The Countess of Mar (Crossbench)
To ask Her Majesty’s Government how many claimants for Employment Support Allowance who have degenerative conditions for which there is no possibility of improvement have been placed in the Work-Related Activity Group; how many have found employment; how many have had their benefits reduced for failing to find employment; whether the position of those claimants will be reviewed; and, if so, when.
The reply was quite telling...
Lord Freud
The information as requested is not available.
 

alex3619

Senior Member
Messages
13,810
Location
Logan, Queensland, Australia
In my view BPS is in danger of becoming the new Eugenics movement. I think the economic direction changed in the late 70s and this combined with BPS led to changes in how things are viewed. The insurance industry took advantage of that, and helped push the new way of thinking. It is however a synergy of different historical forces, all reinforcing each other. No conspiracy is needed, but its certainly a good environment for conspiracies to flourish.

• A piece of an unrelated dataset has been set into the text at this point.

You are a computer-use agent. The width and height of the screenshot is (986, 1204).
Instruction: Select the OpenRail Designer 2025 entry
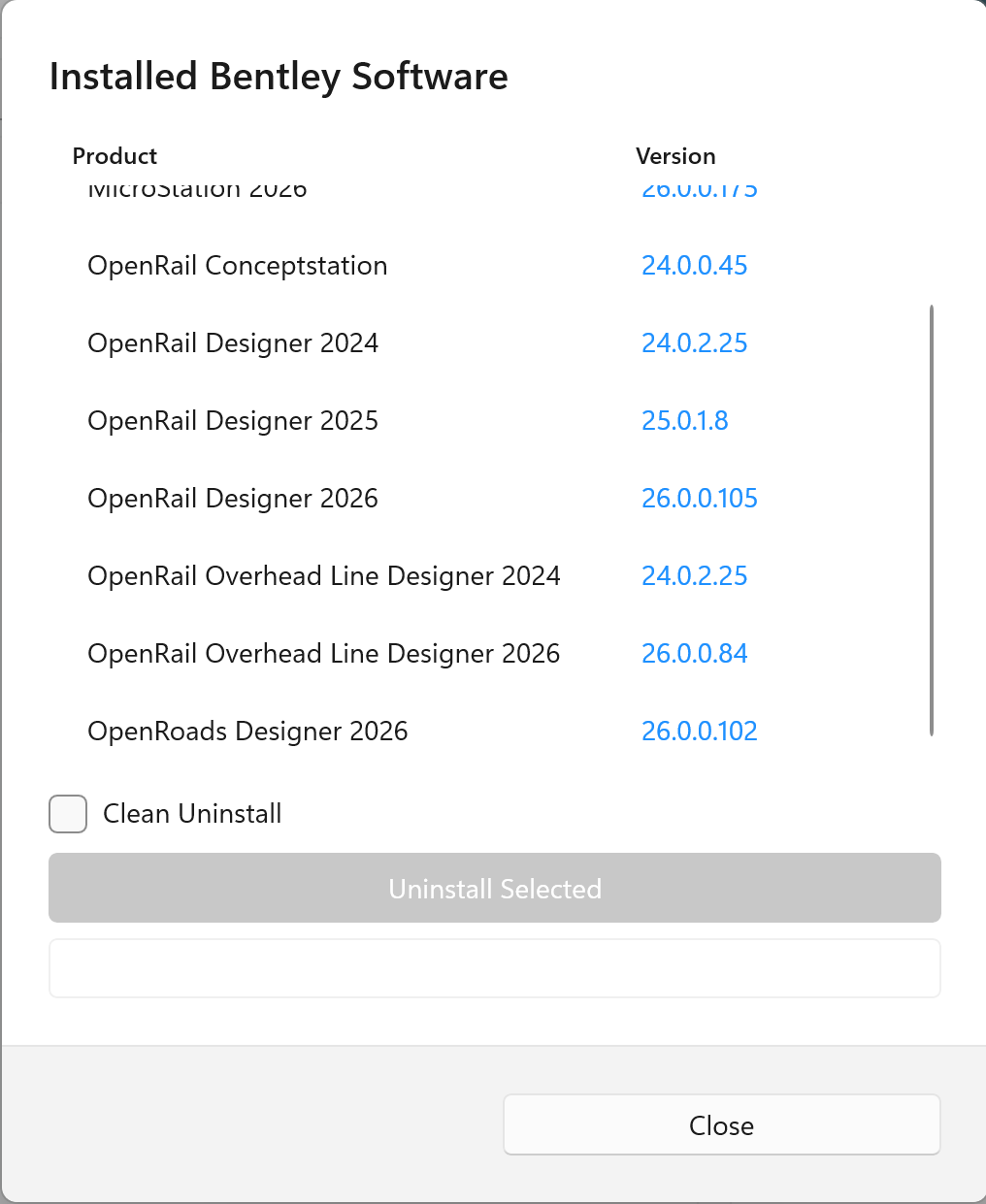[x=233, y=420]
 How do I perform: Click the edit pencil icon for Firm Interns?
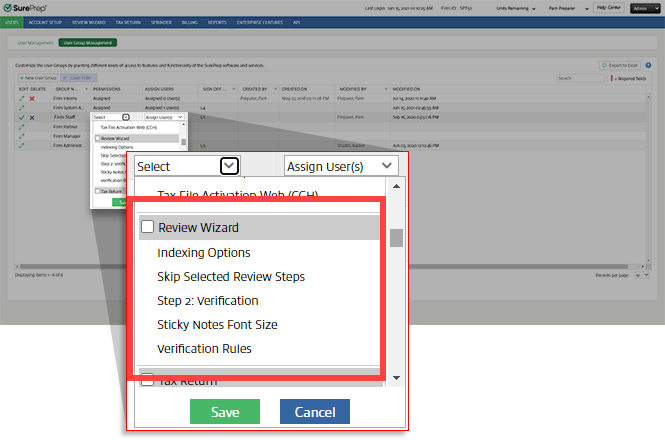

What I call economic rationalism, also known as Thatcherism and Reagonism (though each is a little different I think) combined with the BPS push to view disease as psychological and societal, and the normal economic imperative for some insurance companies to deny benefits if they at all can.

Its all connected. Its also embraced by most political parties, as the new economic movement, a reaction to a minor failure of Keynesianism, was adopted by most economists and most politicians in the Western world. Its also a modern twist on elitism or class warfare. Eugenics was a driving force in pre-WW2 Germany.